Andreas: Man, there are a lot of boring breaks in this game…what the hell…

Andreas: This game looks not very hard at all!  They have breaks all the time!  Like compared to…….any other sport…

It was well-worth staying up until 4 am.

The Big Blog Move

So, here’s the thing.

I started this blog ages ago, before most of the big events in my life had even occurred (graduation, marriage, moving to Europe, etc.)  and then promptly left it to die and whither on its own.  However, a bit ago, I started up a new blog on Tumblr before realizing that Tumblr is like Twitter except with pictures, and I fit in less there than I did in the ghetto I lived in while spending time in Illinois. 

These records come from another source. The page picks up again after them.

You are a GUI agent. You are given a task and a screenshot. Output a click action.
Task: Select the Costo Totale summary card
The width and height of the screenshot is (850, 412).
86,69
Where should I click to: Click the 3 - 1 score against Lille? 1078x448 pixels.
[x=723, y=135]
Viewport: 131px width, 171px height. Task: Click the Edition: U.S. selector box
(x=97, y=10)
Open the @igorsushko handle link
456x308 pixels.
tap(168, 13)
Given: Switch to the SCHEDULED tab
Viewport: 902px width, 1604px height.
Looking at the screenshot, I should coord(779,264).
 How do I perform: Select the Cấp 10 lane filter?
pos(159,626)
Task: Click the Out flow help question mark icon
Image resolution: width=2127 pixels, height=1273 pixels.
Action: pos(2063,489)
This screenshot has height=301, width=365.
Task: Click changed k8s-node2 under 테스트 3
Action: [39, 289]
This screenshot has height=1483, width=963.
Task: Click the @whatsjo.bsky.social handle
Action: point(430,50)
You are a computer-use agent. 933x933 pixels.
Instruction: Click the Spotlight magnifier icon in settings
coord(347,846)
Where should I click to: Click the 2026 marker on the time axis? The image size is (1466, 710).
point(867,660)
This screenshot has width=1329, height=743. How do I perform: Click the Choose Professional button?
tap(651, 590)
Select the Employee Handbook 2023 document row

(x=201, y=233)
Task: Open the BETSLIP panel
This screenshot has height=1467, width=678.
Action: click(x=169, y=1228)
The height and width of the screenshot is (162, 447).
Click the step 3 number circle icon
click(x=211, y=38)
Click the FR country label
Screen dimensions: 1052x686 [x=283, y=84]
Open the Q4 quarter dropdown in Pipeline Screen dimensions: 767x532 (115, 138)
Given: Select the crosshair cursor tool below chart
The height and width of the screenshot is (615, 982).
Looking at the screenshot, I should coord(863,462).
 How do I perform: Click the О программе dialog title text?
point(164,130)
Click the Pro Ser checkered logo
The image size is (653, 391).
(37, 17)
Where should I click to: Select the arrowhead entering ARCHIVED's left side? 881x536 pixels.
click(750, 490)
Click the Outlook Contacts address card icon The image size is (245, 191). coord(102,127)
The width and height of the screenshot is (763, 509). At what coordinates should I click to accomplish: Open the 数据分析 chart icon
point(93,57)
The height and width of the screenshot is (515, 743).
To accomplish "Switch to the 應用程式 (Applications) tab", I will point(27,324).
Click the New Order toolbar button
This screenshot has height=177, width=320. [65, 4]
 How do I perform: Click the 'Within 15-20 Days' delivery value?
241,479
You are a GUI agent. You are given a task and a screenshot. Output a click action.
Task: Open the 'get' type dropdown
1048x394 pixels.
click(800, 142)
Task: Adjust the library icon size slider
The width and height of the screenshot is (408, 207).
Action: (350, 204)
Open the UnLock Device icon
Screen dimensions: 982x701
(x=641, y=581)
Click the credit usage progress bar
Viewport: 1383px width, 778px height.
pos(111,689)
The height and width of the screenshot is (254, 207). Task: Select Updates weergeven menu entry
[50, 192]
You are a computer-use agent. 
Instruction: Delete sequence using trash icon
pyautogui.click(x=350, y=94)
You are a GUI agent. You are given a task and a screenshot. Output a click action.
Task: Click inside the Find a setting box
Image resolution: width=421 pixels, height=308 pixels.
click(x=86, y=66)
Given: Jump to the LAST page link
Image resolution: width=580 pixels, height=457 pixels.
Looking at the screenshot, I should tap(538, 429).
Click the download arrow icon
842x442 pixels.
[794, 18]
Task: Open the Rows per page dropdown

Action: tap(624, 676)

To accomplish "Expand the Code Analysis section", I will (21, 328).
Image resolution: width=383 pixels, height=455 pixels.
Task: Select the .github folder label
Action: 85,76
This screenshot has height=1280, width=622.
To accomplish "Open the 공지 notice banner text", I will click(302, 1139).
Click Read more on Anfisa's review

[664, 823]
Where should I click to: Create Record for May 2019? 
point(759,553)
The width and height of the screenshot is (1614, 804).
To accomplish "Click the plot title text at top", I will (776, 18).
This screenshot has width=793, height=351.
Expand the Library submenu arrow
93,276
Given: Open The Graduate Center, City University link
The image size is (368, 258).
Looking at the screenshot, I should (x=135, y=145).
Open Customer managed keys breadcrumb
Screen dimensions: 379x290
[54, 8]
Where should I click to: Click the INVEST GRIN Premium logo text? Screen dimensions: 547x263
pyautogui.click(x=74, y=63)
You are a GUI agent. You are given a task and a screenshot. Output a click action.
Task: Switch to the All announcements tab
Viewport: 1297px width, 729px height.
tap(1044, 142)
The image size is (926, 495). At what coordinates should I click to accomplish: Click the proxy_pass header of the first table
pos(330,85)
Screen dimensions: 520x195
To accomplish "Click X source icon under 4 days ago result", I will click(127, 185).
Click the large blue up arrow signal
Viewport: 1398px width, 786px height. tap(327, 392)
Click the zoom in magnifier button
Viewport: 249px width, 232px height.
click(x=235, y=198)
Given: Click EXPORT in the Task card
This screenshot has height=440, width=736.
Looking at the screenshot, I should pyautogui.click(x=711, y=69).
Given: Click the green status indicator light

Anyway, I’ll be transferring blog posts here in the next few days, and hopefully working on the layout…Please be just as easy to use as Tumblr, WordPress!

In brief other news, we’re ordering pizza tonight as Andreas’s parents are out of town and also…we want to!  Let’s see how my vegetarian Danish pizza comes out…as far as I’ve noticed, Denmark in general isn’t exactly vegetarian friendly…I’ll try to take some poorly-lit pictures for tomorrow.


Now, I won’t pretend that I haven’t heard of drinking yoghurt before, but I haven’t really thought about it.  However, during a recent trip to our friendly neighborhood BILKA, they were giving out free bottles of a new drinking yoghurt and since Andreas has never *ever* passed up anything free, we made sure to walk slowly by on our way out and got two free samples!  Nevermind that Andreas is allergic to dairy and can’t even drink it…

Look, full-sized samples!

So I brought it home, cracked it open and took a slurp.  After the first drink, I thought what is this, yoghurt?  It’s so thin…this is weird. ew. After the second drink, I thought this is like milk…except it’s thick…and there’s a chunk, double ew. and after the third drink I thought this isn’t milk…or yoghurt…this is…….delicious!

I now proudly proclaim that I am a huge fan of this delicious drink as long as I don’t think about yoghurt OR milk while I drink it!  Plus, it’s pineapple passionfruit flavor, yum!  I’m guessing that a whole lot of my future breakfasts/snacks are going to consist of this.

Also, as a sidenote, that little green “keyhole” symbol apparently means it’s healthy!  It’s actually pretty helpful to have such a simple symbol to determine whether a food is “healthy” and as far as I’ve noticed, it’s been pretty accurate (unlike in the states where I can’t even begin to rant about how many foods are advertised as “healthy” and are full of nothing but junk.)